While DataOps shares similarities with DevOps, it also has its own specific data use cases. For example, DataOps can be applied to identify relationships, encryption, errors or anomalies, or any other business-specific logic an organization may code for in the automation process. It takes the automation process found in DevOps a step further through a data-specific lens and continual testing to the process. This ensures that at every single stage, the date is improving or trending in a particular direction or not violating a specific set of rules.
The Benefits of DataOps
With a strong grasp of what DataOps actually entails, organizations will be able to unlock its full potential.

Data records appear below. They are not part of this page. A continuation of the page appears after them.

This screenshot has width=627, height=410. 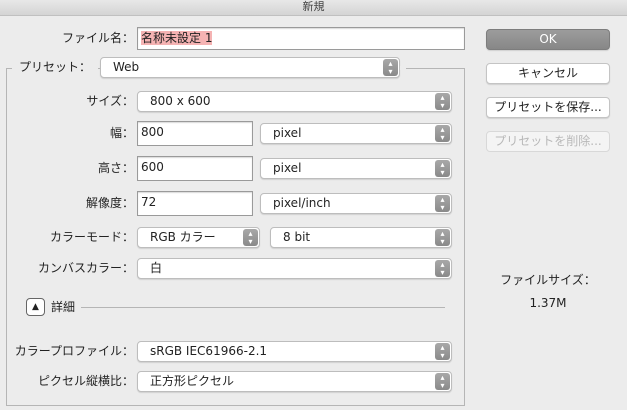 I want to click on color-profile-select: sRGB IEC61966-2.1 ▴ ▾, so click(x=294, y=352).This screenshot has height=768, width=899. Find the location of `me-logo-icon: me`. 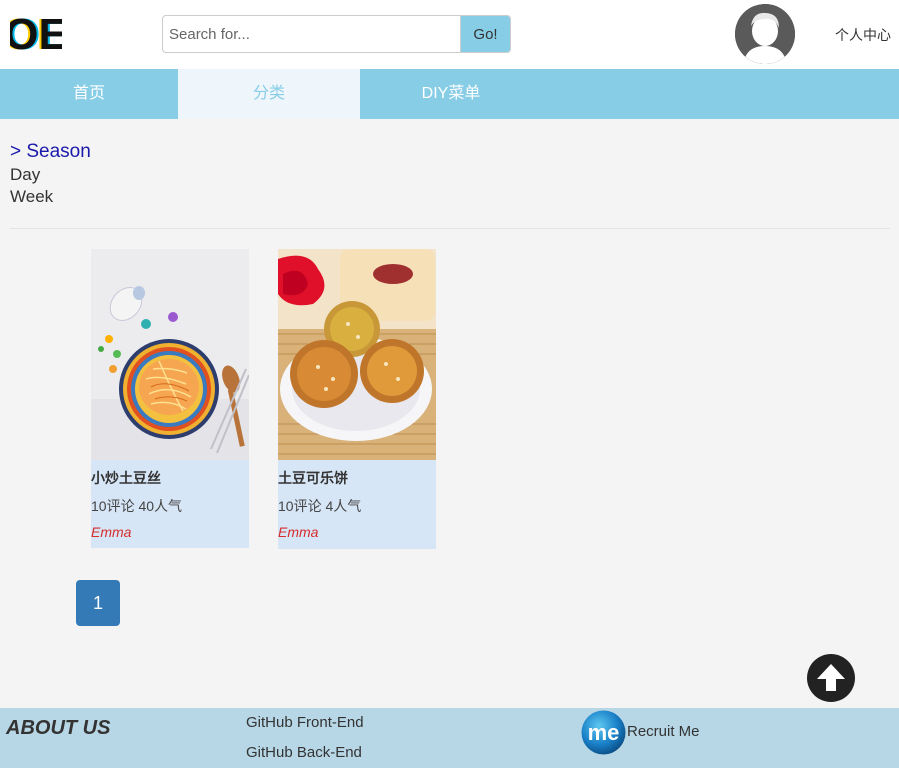

me-logo-icon: me is located at coordinates (604, 732).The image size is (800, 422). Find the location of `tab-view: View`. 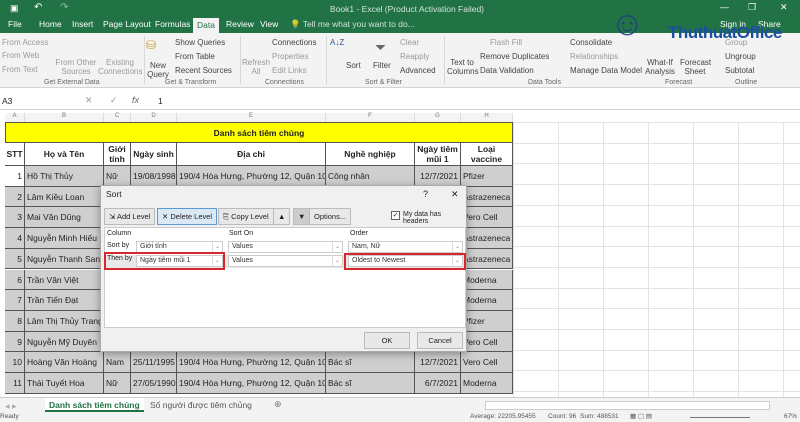

tab-view: View is located at coordinates (269, 24).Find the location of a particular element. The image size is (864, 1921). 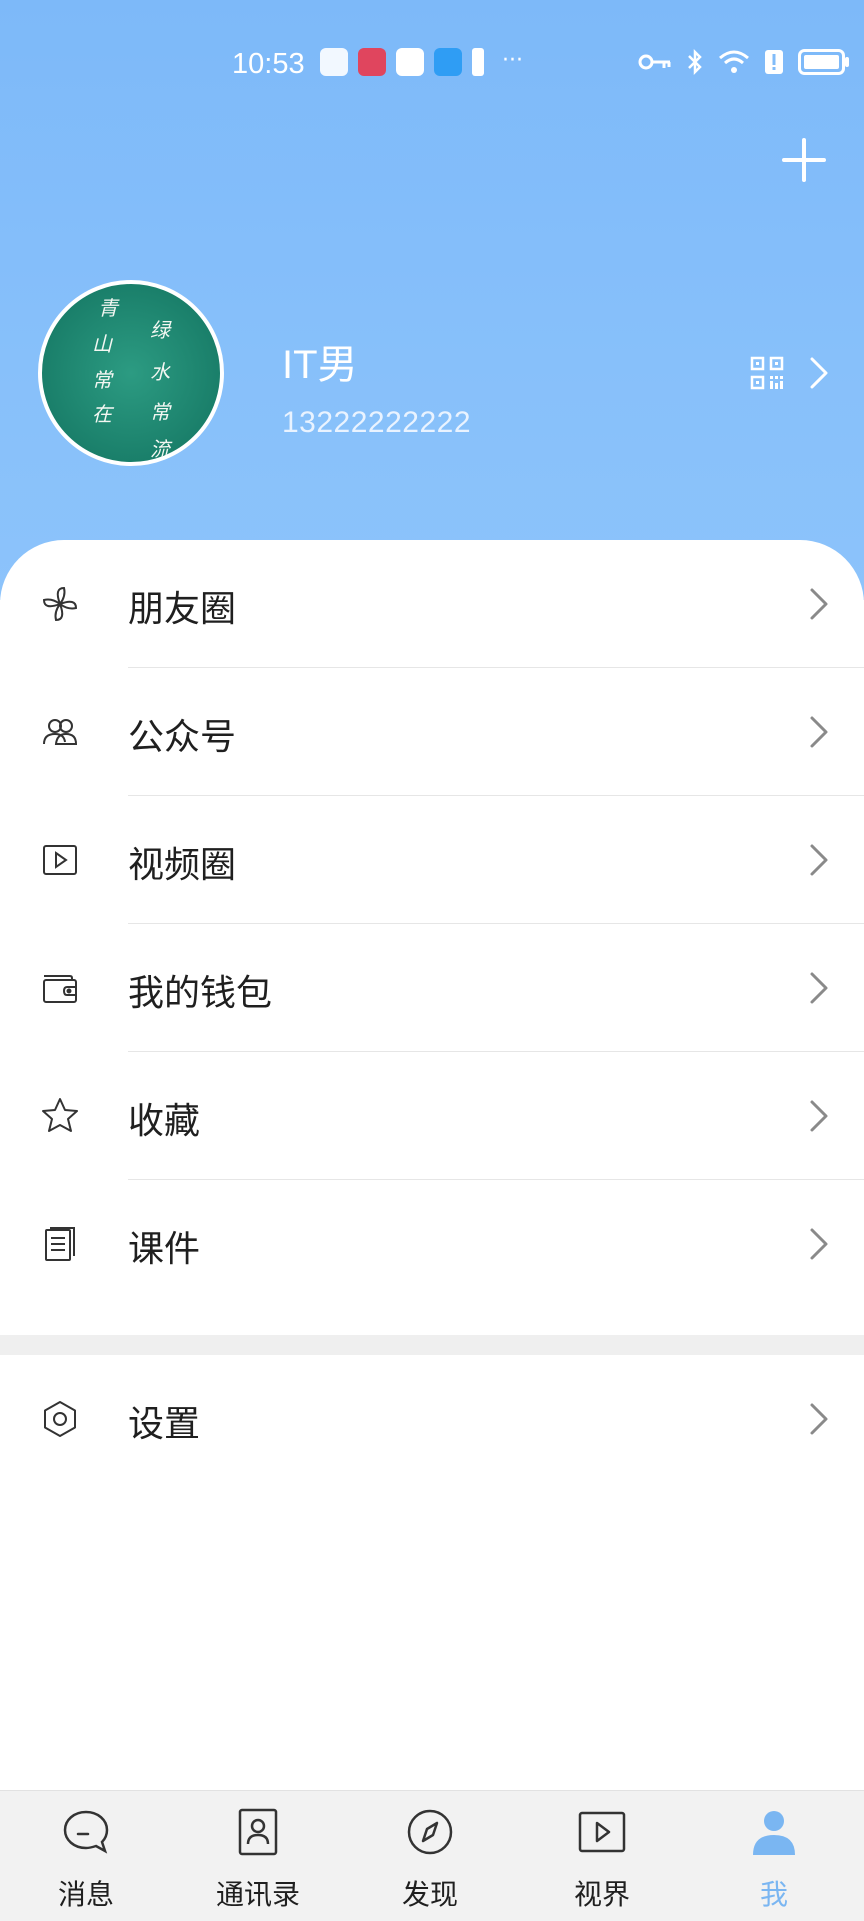

add-button is located at coordinates (804, 160).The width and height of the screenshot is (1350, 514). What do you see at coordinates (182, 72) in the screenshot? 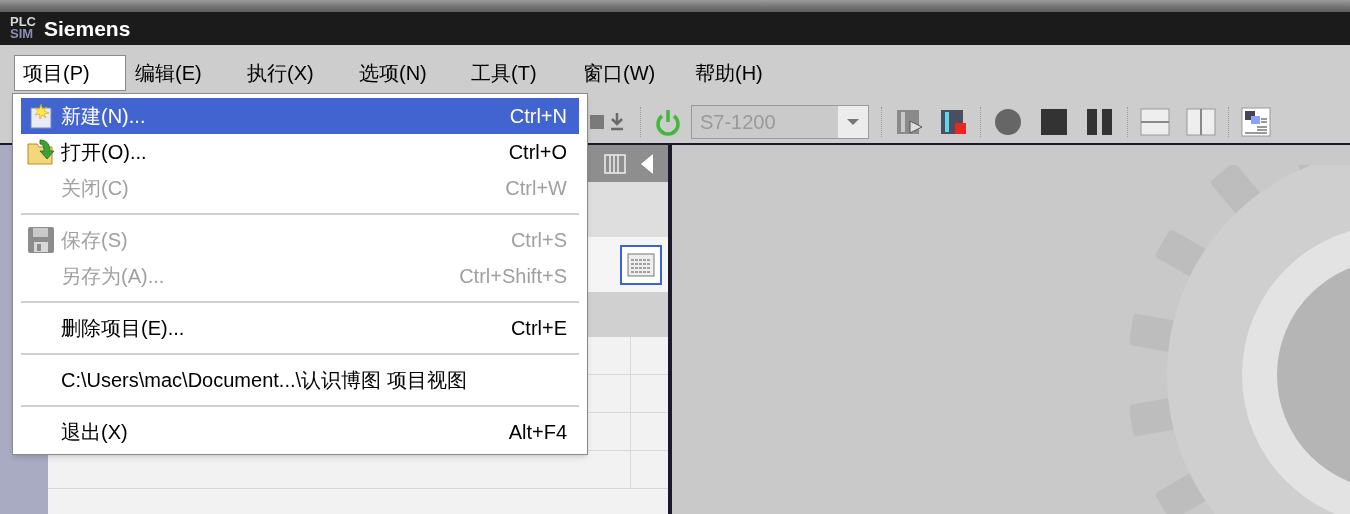
I see `menu-bar-item: 编辑(E)` at bounding box center [182, 72]. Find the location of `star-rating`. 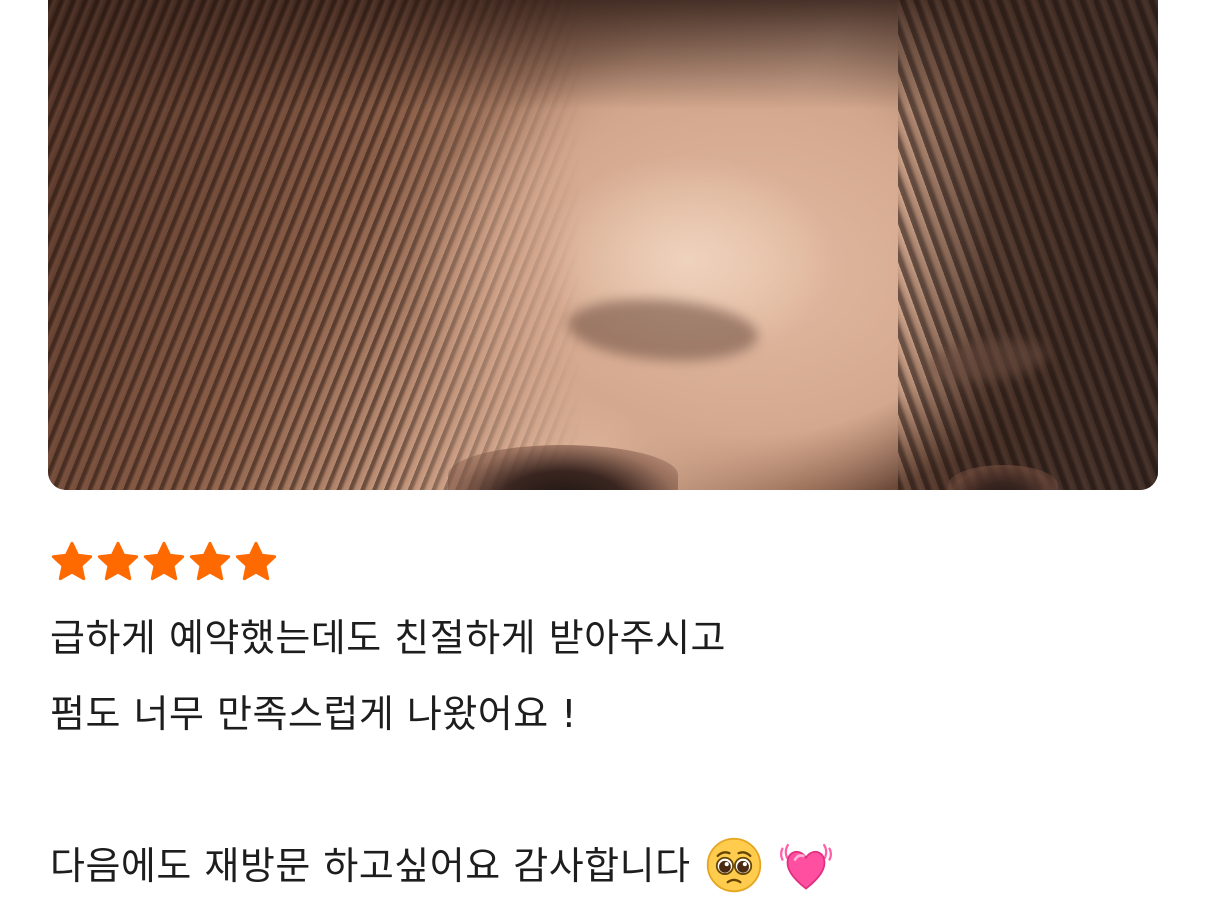

star-rating is located at coordinates (164, 562).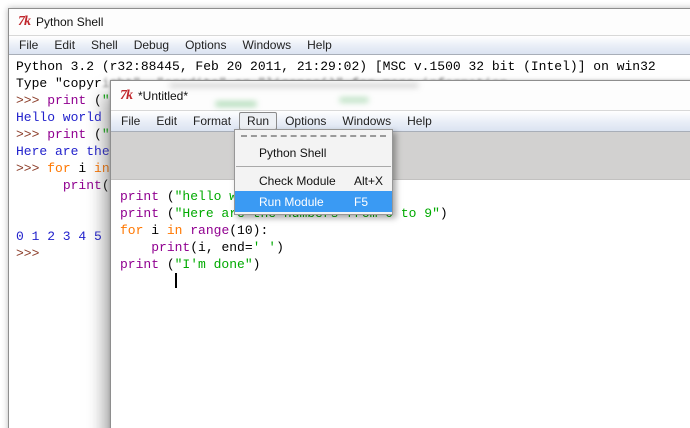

On a personnel level, successful DataOps can help to foster a sense of community within a company. Data teams will gain a clear understanding of the impact their work has on different stakeholders, and, as a result, feel more connected to the rest of the business. By seeing the benefits they are producing, it creates a circuitous relationship that can inspire data teams to innovate. This helps create an organizational culture in which teams across the company can use data insights to quickly identify processes that can be optimized or otherwise fixed to better the business.
Best Practices to Know
The benefits of DataOps are profound, and while some organizations are still working to differentiate it from their DevOps processes, there are a few best practices that enterprises should follow in implementation.
1. Use a data-specific lens on automation: Without taking a data-specific lens in the automation process, an organization is not using DataOps. The data lens focuses on identifying relationships within the data, which can help to determine whether something is a problem for the organization. While automation alone may detect that something is not encrypted, the data lens will detect what type of information is not encrypted.
2. Measure – and work backwards: Another key differentiator for DataOps is the focus on consistent and constant metrics and measurement. The metrics measured will vary depending on the enterprise’s goals, but to maximize the benefits DataOps can provide, it is necessary to measure these metrics at certain stages to ensure the right work is being done. It is also helpful for data teams to work from the destination back toward the source. By starting with the problem, identifying the baseline, and figuring out how and where they want to improve, organizations can stay focused on their priorities.
3. Build data literacy within the organizational culture: In order to feel the full benefits of DataOps, organizations should invest in establishing a data-oriented culture. Building and encouraging data literacy ensures that the organization understands the importance of data and how to interpret what the data says, which permits more people across the business to identify organizational issues faster, thus leading to quicker and more efficient solutions.
It is vital for enterprises to understand what DataOps is and how to correctly implement it to improve time to value, data quality, and other facets of enterprise operations – ranging from organizational spend to the customer experience.
Although it is an early claim for organizations to say that they are fully implementing DataOps, it is certainly a great sign that they recognize the value DataOps can have on their business. Working to better understand DataOps and how to properly leverage it will be key to staying agile and remaining competitive.